Malaria drug resistance is a major public health threat to people living in endemic regions worldwide (WHO 2019). One of the most recent pressing issues is the emergence of parasites with reduced susceptibility to artemisinins, the first-line drugs for Plasmodium falciparum malaria treatment (White 2016). This resistance phenotype manifests clinically in the form of delayed parasite clearance following artemisinin treatment and is associated with mutations at kelch13 (PF3D7_1343700), most commonly at position C580Y (Dondorp et al., 2009; Ariey et al., 2014). Complete loss of efficacy for this antimalarial class would be disastrous to the global endeavor to control and eradicate P. falciparum malaria. Artemisinin and its derivatives are the only antimalarial drugs currently in clinical use capable of rapid clearance of P. falciparum in patients by acting against every asexual erythrocytic stage (White 2008). This emerging crisis, if left unchecked, could have devastating effects that will extend beyond Southeast Asia. Parasites harboring drug-resistant mutations against antifolates and chloroquine, which originated in Southeast Asia, have spread to the rest of the world, costing millions of lives and setting back malaria control efforts worldwide (Wellems and Plowe 2001). Molecular surveillance studies based on the C580Y kelch13 mutation showed that these parasite populations have already spread in many countries in Southeast Asia (Amato et al., 2018).

The nature of emerging artemisinin resistance is unique in comparison to a typical full-blown resistance phenotype in that the parasites manifest reduced artemisinin susceptibility only during the early ring stage. During the rest of the erythrocytic cycle, there is no significant difference in artemisinin susceptibility between resistant and sensitive parasites (Klonis et al., 2013). Taking into consideration the short half-life of artemisinins, this resistance window provides ample time for parasites to survive the short artemisinin-exposure time (Woodrow et al., 2005). Due to poor pharmacokinetic profiles of artemisinins, it is strategically important to administer an additional antimalarial drug in the form of artemisinin-based combination therapies (ACTs) to eliminate residual surviving parasites (Eastman and Fidock 2009).

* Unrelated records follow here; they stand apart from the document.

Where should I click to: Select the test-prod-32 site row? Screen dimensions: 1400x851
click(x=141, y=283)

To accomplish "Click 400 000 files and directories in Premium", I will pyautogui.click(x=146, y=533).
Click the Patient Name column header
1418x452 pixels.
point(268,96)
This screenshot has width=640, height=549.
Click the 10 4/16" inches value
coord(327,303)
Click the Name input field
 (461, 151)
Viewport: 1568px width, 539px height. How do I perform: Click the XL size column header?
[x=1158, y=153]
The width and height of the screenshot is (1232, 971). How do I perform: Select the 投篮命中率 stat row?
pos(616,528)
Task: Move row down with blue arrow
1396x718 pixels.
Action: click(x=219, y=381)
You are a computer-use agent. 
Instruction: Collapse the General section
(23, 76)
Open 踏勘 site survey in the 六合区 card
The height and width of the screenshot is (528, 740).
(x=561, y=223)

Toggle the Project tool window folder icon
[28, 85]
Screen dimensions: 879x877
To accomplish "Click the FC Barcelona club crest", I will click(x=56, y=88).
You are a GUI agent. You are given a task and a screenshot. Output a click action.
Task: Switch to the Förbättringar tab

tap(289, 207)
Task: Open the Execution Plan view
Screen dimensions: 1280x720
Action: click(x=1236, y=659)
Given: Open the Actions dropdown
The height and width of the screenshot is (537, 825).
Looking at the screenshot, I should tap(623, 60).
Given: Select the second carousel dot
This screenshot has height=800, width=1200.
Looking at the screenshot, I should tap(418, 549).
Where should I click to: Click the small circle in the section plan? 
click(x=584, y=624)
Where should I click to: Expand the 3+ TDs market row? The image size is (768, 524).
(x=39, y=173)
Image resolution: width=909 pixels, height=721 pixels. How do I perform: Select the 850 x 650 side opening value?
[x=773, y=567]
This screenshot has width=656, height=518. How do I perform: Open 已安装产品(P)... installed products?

A high-throughput screen was developed and implemented to identify compounds that could boost activity of artemisinins against parasites with reduced susceptibility during the early ring stage resistance window. A panel of known anti-malarial drugs was included as a control. Interestingly, lumefantrine fitted the selection profile of compounds that could attenuate artemisinin resistance. Furthermore, artemether and lumefantrine were found to be synergistic during the early ring stage resistance window as shown by isobologram analyses. These findings highlight the benefit of lumefantrine as a partner drug for combating emerging artemisinin resistance.

2. Materials and methods

2.1. Parasite cultivation and preparation

P. falciparum 3D7 and ANL4 were cultivated in RPMI1640 complete medium containing 0.5% Albumax II (Gibco), 25 mM HEPES (culture grade), 1X GlutaMAX (Gibco) and 25 μg/mL gentamicin (Gibco). P. falciparum ANL4 was cultivated and provided by Mahidol Oxford Research Unit from a malaria case with delayed clearance of Plasmodium falciparum following artemisinin treatment (parasite clearance half-life of 8.5 h, above the 5-h cutoff point). It was chosen because of its stable and robust artemisinin-resistant phenotype during a screen. The 3D7 reference strain was used as a control during assay optimisation and isobologram analyses. The parasite cultures were maintained between 0.5% and 3% parasitaemia at 3% haematocrit in malaria gas chambers (1% O2, 3% CO2 and 96% N2). Erythrocytic schizont-stage parasites were synchronised by using 70% Percoll (GE Healthcare) diluted in 10X RPMI containing 2.9% sorbitol in phosphate-buffered saline (PBS). After 4 h, parasites were treated with 5% sorbitol to obtain early ring stage parasites, confirmed by microscopic examination following Giemsa staining (VWR Chemicals).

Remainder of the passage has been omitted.